Innkeeper Judith and her cousin, Renie—a truly obnoxious individual but one who sort of fits like an old glove—have been left behind by their vacationing men so Judith has left the bed & breakfast in capable hands and they’ve gone off to housesit for Auntie Vance and Uncle Vince on Whoopee Island. The two will be proxies at a community meeting about installing sewer lines but, lo and behold, within hours of arriving, Judith and Renie have discovered a body. Naturally, sleuthing ensues. Is the battle over sewer lines versus septic tanks really that desperate? What did this poor guy do to deserve being offed? And does Judith’s family history have something to do with all this?

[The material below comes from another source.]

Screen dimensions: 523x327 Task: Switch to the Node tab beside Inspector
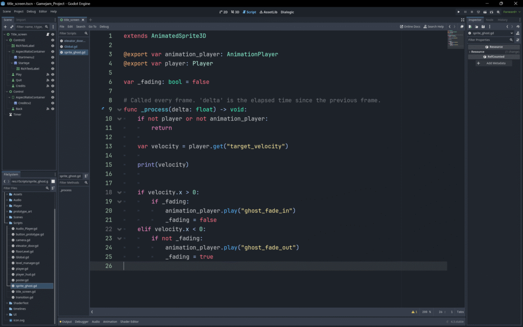point(489,20)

Clam Wake is fun, no doubt about it and, although it may not be the very best in the series, I found a lot of comfort in returning to the Pacific Northwest and spending a little time with Judith, Renie and assorted family, friends and pets, especially Judith’s cantankerous mother, Gert, and equally crabby cat, Sweetums. I missed Joe and Bill, though, and hope to see the husbands again in Ms. Daheim’s next book.

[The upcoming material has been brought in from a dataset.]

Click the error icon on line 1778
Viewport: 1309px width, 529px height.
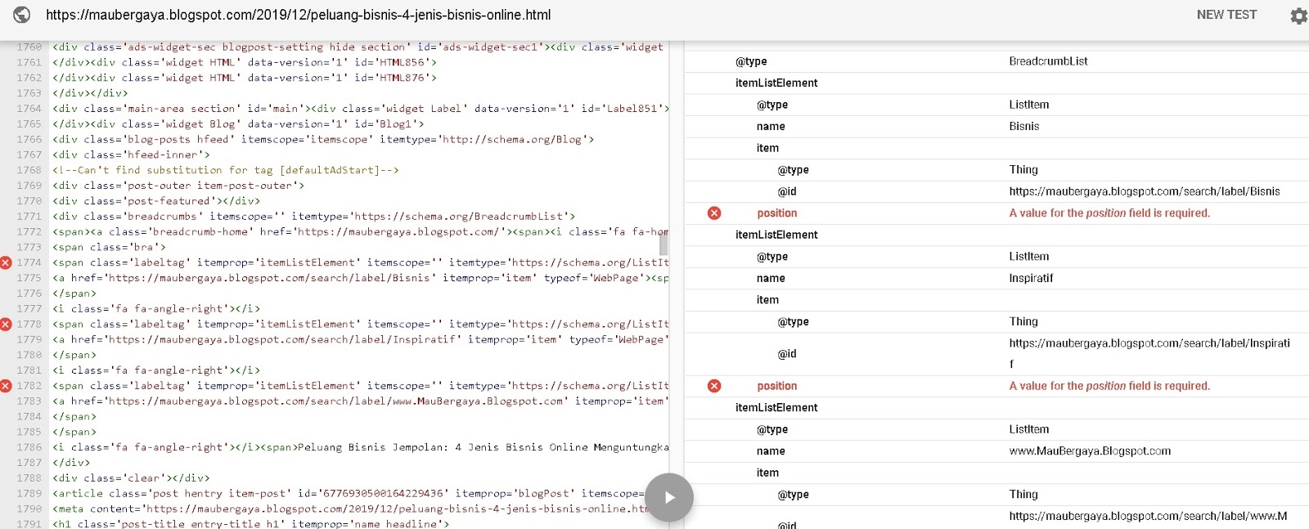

Reviewed by Lelia Taylor, August 2014.
About the Author
Seattle native Mary Richardson Daheim lives three miles from the house where she was raised. From her dining nook she can see the maple tree in front of her childhood home. Mary isn’t one for change when it comes to geography. Upon getting her journalism degree from the University of Washington (she can see the campus from the dining nook, too), she went to work for a newspaper in Anacortes WA. Then, after her marriage to David Daheim, his first college teaching post was in Port Angeles where she became a reporter for the local daily. Both tours of small-town duty gave her the background for the Alpine/Emma Lord series. Mary spent much of her non-fiction career in public relations (some would say PR is fiction, too). But ever since she learned how to read and write, Mary wanted to tell stories that could be put between book covers (e-readers were far into the future and if she hadn’t seen her daughter’s iPad, she might not know they exist). Thus, she began her publishing career with the first of seven historical romances before switching to mysteries in 1991. If Mary could do the math, she’d know how many books she’s published. Since she can’t, she estimates the total is at least 55. Or something. At the time of her husband and mentor’s death in February 2010, David and Mary had been married for over 43 years. They have three daughters, Barbara, Katherine and Magdalen, and two granddaughters, Maisy and Clara. They all live in Seattle, too. Those apples don’t move far from the tree…literally.